RECORDS FOR PROCESSING –
--------------------------------------------------
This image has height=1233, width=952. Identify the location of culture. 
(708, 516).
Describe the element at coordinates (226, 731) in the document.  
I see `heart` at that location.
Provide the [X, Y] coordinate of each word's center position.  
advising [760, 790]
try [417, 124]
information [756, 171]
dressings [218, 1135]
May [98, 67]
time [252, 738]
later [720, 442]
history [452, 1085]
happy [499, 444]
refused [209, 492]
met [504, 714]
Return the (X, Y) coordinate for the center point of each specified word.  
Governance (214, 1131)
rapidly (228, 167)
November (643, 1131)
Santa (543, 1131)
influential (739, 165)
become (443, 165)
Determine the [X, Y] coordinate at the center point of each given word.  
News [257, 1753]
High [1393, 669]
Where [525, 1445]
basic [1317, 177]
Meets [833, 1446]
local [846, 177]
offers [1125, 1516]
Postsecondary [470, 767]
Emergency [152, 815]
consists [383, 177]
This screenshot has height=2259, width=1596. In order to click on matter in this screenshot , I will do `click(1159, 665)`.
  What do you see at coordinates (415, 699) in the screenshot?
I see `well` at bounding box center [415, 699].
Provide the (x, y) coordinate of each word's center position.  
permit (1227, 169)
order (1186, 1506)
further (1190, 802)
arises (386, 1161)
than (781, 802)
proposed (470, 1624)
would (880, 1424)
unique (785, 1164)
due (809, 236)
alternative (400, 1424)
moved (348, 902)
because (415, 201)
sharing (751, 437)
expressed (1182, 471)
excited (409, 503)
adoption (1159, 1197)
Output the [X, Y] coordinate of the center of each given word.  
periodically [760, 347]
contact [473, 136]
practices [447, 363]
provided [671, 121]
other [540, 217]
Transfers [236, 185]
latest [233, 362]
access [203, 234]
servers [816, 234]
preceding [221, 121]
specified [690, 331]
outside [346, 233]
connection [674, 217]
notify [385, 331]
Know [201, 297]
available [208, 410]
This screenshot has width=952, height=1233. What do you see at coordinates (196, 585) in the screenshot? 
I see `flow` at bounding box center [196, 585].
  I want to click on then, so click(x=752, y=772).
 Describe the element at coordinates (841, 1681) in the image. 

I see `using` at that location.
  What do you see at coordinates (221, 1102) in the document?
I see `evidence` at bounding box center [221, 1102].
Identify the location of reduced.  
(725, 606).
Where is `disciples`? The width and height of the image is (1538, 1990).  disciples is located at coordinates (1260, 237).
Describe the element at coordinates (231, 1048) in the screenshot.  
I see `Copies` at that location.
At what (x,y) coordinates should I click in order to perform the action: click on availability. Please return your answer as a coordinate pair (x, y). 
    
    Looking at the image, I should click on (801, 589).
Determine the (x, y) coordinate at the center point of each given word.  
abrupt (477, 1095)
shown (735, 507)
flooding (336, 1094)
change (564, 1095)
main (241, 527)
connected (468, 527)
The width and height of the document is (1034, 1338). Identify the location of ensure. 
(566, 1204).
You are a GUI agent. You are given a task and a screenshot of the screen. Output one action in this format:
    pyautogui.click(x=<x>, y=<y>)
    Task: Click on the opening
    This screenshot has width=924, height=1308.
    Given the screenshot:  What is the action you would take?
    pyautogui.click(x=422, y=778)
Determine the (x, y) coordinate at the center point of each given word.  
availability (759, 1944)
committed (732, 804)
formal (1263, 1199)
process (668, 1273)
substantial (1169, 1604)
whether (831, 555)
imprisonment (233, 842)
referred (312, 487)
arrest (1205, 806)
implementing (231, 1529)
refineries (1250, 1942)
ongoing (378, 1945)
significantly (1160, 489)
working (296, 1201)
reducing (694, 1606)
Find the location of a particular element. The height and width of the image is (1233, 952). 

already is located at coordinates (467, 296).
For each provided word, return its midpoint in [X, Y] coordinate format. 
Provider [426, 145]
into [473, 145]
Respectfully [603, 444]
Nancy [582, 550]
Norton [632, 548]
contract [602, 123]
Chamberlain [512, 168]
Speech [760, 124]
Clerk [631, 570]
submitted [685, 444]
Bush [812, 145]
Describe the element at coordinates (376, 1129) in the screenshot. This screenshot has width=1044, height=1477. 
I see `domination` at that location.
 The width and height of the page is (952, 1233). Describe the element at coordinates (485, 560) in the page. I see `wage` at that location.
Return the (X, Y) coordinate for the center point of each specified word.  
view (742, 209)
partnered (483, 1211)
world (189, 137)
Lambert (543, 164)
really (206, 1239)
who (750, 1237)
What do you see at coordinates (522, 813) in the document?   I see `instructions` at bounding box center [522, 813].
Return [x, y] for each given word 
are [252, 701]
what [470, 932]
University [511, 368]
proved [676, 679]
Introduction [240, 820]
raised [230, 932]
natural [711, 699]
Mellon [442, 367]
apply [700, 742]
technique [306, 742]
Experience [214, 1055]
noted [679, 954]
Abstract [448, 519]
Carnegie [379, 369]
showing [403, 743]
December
--------------------------------------------------
THE TASK – Retype the full listing above verbatim, from its first line through its last.

EXERCISE OUTPUT –
This image has height=1233, width=952. Identify the location of culture. 
(708, 516).
Describe the element at coordinates (226, 731) in the document.  
I see `heart` at that location.
Provide the [X, Y] coordinate of each word's center position.  
advising [760, 790]
try [417, 124]
information [756, 171]
dressings [218, 1135]
May [98, 67]
time [252, 738]
later [720, 442]
history [452, 1085]
happy [499, 444]
refused [209, 492]
met [504, 714]
Return the (X, Y) coordinate for the center point of each specified word.  
Governance (214, 1131)
rapidly (228, 167)
November (643, 1131)
Santa (543, 1131)
influential (739, 165)
become (443, 165)
Determine the [X, Y] coordinate at the center point of each given word.  
News [257, 1753]
High [1393, 669]
Where [525, 1445]
basic [1317, 177]
Meets [833, 1446]
local [846, 177]
offers [1125, 1516]
Postsecondary [470, 767]
Emergency [152, 815]
consists [383, 177]
This screenshot has height=2259, width=1596. In order to click on matter in this screenshot , I will do `click(1159, 665)`.
  What do you see at coordinates (415, 699) in the screenshot?
I see `well` at bounding box center [415, 699].
Provide the (x, y) coordinate of each word's center position.  
permit (1227, 169)
order (1186, 1506)
further (1190, 802)
arises (386, 1161)
than (781, 802)
proposed (470, 1624)
would (880, 1424)
unique (785, 1164)
due (809, 236)
alternative (400, 1424)
moved (348, 902)
because (415, 201)
sharing (751, 437)
expressed (1182, 471)
excited (409, 503)
adoption (1159, 1197)
Output the [X, Y] coordinate of the center of each given word.  
periodically [760, 347]
contact [473, 136]
practices [447, 363]
provided [671, 121]
other [540, 217]
Transfers [236, 185]
latest [233, 362]
access [203, 234]
servers [816, 234]
preceding [221, 121]
specified [690, 331]
outside [346, 233]
connection [674, 217]
notify [385, 331]
Know [201, 297]
available [208, 410]
This screenshot has width=952, height=1233. What do you see at coordinates (196, 585) in the screenshot? 
I see `flow` at bounding box center [196, 585].
  I want to click on then, so click(x=752, y=772).
 Describe the element at coordinates (841, 1681) in the image. 

I see `using` at that location.
  What do you see at coordinates (221, 1102) in the document?
I see `evidence` at bounding box center [221, 1102].
Identify the location of reduced.  
(725, 606).
Where is `disciples`? The width and height of the image is (1538, 1990).  disciples is located at coordinates (1260, 237).
Describe the element at coordinates (231, 1048) in the screenshot.  
I see `Copies` at that location.
At what (x,y) coordinates should I click in order to perform the action: click on availability. Please return your answer as a coordinate pair (x, y). 
    
    Looking at the image, I should click on (801, 589).
Determine the (x, y) coordinate at the center point of each given word.  
abrupt (477, 1095)
shown (735, 507)
flooding (336, 1094)
change (564, 1095)
main (241, 527)
connected (468, 527)
The width and height of the document is (1034, 1338). Identify the location of ensure. 
(566, 1204).
You are a GUI agent. You are given a task and a screenshot of the screen. Output one action in this format:
    pyautogui.click(x=<x>, y=<y>)
    Task: Click on the opening
    This screenshot has width=924, height=1308.
    Given the screenshot:  What is the action you would take?
    pyautogui.click(x=422, y=778)
Determine the (x, y) coordinate at the center point of each given word.  
availability (759, 1944)
committed (732, 804)
formal (1263, 1199)
process (668, 1273)
substantial (1169, 1604)
whether (831, 555)
imprisonment (233, 842)
referred (312, 487)
arrest (1205, 806)
implementing (231, 1529)
refineries (1250, 1942)
ongoing (378, 1945)
significantly (1160, 489)
working (296, 1201)
reducing (694, 1606)
Find the location of a particular element. The height and width of the image is (1233, 952). 

already is located at coordinates (467, 296).
For each provided word, return its midpoint in [X, Y] coordinate format. 
Provider [426, 145]
into [473, 145]
Respectfully [603, 444]
Nancy [582, 550]
Norton [632, 548]
contract [602, 123]
Chamberlain [512, 168]
Speech [760, 124]
Clerk [631, 570]
submitted [685, 444]
Bush [812, 145]
Describe the element at coordinates (376, 1129) in the screenshot. This screenshot has width=1044, height=1477. 
I see `domination` at that location.
 The width and height of the page is (952, 1233). Describe the element at coordinates (485, 560) in the page. I see `wage` at that location.
Return the (X, Y) coordinate for the center point of each specified word.  
view (742, 209)
partnered (483, 1211)
world (189, 137)
Lambert (543, 164)
really (206, 1239)
who (750, 1237)
What do you see at coordinates (522, 813) in the document?   I see `instructions` at bounding box center [522, 813].
Return [x, y] for each given word 
are [252, 701]
what [470, 932]
University [511, 368]
proved [676, 679]
Introduction [240, 820]
raised [230, 932]
natural [711, 699]
Mellon [442, 367]
apply [700, 742]
technique [306, 742]
Experience [214, 1055]
noted [679, 954]
Abstract [448, 519]
Carnegie [379, 369]
showing [403, 743]
December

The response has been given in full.